**Task to complete**
Retype the data that follows with no alterations, please.

**Data to process**
%%

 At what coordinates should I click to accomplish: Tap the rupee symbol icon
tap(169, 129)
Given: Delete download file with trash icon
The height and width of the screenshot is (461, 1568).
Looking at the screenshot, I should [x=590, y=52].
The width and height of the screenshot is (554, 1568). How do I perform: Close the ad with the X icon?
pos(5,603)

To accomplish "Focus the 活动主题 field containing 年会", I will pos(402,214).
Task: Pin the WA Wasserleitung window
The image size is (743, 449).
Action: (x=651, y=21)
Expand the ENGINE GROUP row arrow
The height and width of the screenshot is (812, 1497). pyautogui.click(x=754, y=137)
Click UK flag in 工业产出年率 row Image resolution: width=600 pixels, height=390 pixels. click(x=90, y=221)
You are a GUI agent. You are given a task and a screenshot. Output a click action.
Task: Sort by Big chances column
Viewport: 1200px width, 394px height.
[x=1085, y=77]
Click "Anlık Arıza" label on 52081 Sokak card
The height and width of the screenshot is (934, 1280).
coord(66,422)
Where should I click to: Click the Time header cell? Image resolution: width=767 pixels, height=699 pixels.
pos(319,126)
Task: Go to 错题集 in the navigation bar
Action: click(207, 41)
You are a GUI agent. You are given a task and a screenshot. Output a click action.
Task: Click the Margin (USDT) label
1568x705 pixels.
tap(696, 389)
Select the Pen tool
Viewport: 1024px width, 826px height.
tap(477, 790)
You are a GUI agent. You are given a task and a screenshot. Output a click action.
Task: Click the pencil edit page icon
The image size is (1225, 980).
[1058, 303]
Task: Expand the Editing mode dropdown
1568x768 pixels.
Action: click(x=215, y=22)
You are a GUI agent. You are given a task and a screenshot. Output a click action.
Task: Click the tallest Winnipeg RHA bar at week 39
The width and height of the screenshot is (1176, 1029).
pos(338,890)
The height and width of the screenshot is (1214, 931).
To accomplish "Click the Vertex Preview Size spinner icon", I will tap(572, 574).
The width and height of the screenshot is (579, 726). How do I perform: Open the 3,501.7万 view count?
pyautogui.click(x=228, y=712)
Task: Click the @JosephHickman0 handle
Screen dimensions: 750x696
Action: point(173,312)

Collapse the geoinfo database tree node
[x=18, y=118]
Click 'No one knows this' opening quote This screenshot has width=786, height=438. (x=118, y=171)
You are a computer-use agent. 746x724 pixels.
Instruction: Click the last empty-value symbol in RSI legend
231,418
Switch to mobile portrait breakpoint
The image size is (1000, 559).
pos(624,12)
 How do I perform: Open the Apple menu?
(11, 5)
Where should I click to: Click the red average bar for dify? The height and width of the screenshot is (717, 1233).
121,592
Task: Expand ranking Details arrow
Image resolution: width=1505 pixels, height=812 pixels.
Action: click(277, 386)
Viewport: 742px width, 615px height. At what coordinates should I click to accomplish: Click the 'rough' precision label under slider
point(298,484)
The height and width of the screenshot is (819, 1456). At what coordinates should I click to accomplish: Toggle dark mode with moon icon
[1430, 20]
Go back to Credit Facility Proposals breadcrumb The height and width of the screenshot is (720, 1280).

%%

**Written solution**
 At what coordinates should I click to accomplish: Tap the rupee symbol icon
tap(169, 129)
Given: Delete download file with trash icon
The height and width of the screenshot is (461, 1568).
Looking at the screenshot, I should [x=590, y=52].
The width and height of the screenshot is (554, 1568). How do I perform: Close the ad with the X icon?
pos(5,603)

To accomplish "Focus the 活动主题 field containing 年会", I will pos(402,214).
Task: Pin the WA Wasserleitung window
The image size is (743, 449).
Action: (x=651, y=21)
Expand the ENGINE GROUP row arrow
The height and width of the screenshot is (812, 1497). pyautogui.click(x=754, y=137)
Click UK flag in 工业产出年率 row Image resolution: width=600 pixels, height=390 pixels. click(x=90, y=221)
You are a GUI agent. You are given a task and a screenshot. Output a click action.
Task: Sort by Big chances column
Viewport: 1200px width, 394px height.
[x=1085, y=77]
Click "Anlık Arıza" label on 52081 Sokak card
The height and width of the screenshot is (934, 1280).
coord(66,422)
Where should I click to: Click the Time header cell? Image resolution: width=767 pixels, height=699 pixels.
pos(319,126)
Task: Go to 错题集 in the navigation bar
Action: click(207, 41)
You are a GUI agent. You are given a task and a screenshot. Output a click action.
Task: Click the Margin (USDT) label
1568x705 pixels.
tap(696, 389)
Select the Pen tool
Viewport: 1024px width, 826px height.
tap(477, 790)
You are a GUI agent. You are given a task and a screenshot. Output a click action.
Task: Click the pencil edit page icon
The image size is (1225, 980).
[1058, 303]
Task: Expand the Editing mode dropdown
1568x768 pixels.
Action: click(x=215, y=22)
You are a GUI agent. You are given a task and a screenshot. Output a click action.
Task: Click the tallest Winnipeg RHA bar at week 39
The width and height of the screenshot is (1176, 1029).
pos(338,890)
The height and width of the screenshot is (1214, 931).
To accomplish "Click the Vertex Preview Size spinner icon", I will tap(572, 574).
The width and height of the screenshot is (579, 726). How do I perform: Open the 3,501.7万 view count?
pyautogui.click(x=228, y=712)
Task: Click the @JosephHickman0 handle
Screen dimensions: 750x696
Action: point(173,312)

Collapse the geoinfo database tree node
[x=18, y=118]
Click 'No one knows this' opening quote This screenshot has width=786, height=438. (x=118, y=171)
You are a computer-use agent. 746x724 pixels.
Instruction: Click the last empty-value symbol in RSI legend
231,418
Switch to mobile portrait breakpoint
The image size is (1000, 559).
pos(624,12)
 How do I perform: Open the Apple menu?
(11, 5)
Where should I click to: Click the red average bar for dify? The height and width of the screenshot is (717, 1233).
121,592
Task: Expand ranking Details arrow
Image resolution: width=1505 pixels, height=812 pixels.
Action: click(277, 386)
Viewport: 742px width, 615px height. At what coordinates should I click to accomplish: Click the 'rough' precision label under slider
point(298,484)
The height and width of the screenshot is (819, 1456). At what coordinates should I click to accomplish: Toggle dark mode with moon icon
[1430, 20]
Go back to Credit Facility Proposals breadcrumb The height and width of the screenshot is (720, 1280).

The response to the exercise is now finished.